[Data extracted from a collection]
>>

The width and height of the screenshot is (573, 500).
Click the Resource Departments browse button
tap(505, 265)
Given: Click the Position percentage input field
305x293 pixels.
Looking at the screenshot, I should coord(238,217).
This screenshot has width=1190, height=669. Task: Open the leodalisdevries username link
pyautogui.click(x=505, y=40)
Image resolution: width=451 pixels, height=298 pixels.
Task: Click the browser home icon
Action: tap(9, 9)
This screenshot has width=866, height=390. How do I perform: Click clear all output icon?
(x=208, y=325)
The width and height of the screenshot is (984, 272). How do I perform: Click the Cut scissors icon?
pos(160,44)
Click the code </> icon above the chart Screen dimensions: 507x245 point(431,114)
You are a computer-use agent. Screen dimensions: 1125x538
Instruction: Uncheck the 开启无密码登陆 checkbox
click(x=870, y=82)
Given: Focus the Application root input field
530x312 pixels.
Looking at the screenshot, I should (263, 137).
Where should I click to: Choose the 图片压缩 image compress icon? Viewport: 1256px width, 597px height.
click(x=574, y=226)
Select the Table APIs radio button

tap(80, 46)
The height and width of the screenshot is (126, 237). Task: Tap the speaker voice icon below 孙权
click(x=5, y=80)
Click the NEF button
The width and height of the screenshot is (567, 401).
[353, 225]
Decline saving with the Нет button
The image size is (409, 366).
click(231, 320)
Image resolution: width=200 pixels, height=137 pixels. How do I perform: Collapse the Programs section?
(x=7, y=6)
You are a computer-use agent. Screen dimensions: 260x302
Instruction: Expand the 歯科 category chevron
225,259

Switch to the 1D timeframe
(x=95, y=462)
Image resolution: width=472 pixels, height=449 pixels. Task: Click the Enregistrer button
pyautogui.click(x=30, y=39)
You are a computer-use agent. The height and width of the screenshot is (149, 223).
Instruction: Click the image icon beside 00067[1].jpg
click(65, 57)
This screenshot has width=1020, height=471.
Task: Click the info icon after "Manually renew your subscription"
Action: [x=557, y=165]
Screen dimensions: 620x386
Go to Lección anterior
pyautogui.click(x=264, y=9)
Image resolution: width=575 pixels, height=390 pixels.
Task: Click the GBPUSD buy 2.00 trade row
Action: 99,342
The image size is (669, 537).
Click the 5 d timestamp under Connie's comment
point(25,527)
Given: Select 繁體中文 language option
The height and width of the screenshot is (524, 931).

<<

Exercise directions: Starting at the line that contains "Switch to the 1D timeframe" and stopping after the line that contains "You are a computer-use agent. The", write out every line exactly as it appears above, and no other line.

Task output:
Switch to the 1D timeframe
(x=95, y=462)
Image resolution: width=472 pixels, height=449 pixels. Task: Click the Enregistrer button
pyautogui.click(x=30, y=39)
You are a computer-use agent. The height and width of the screenshot is (149, 223).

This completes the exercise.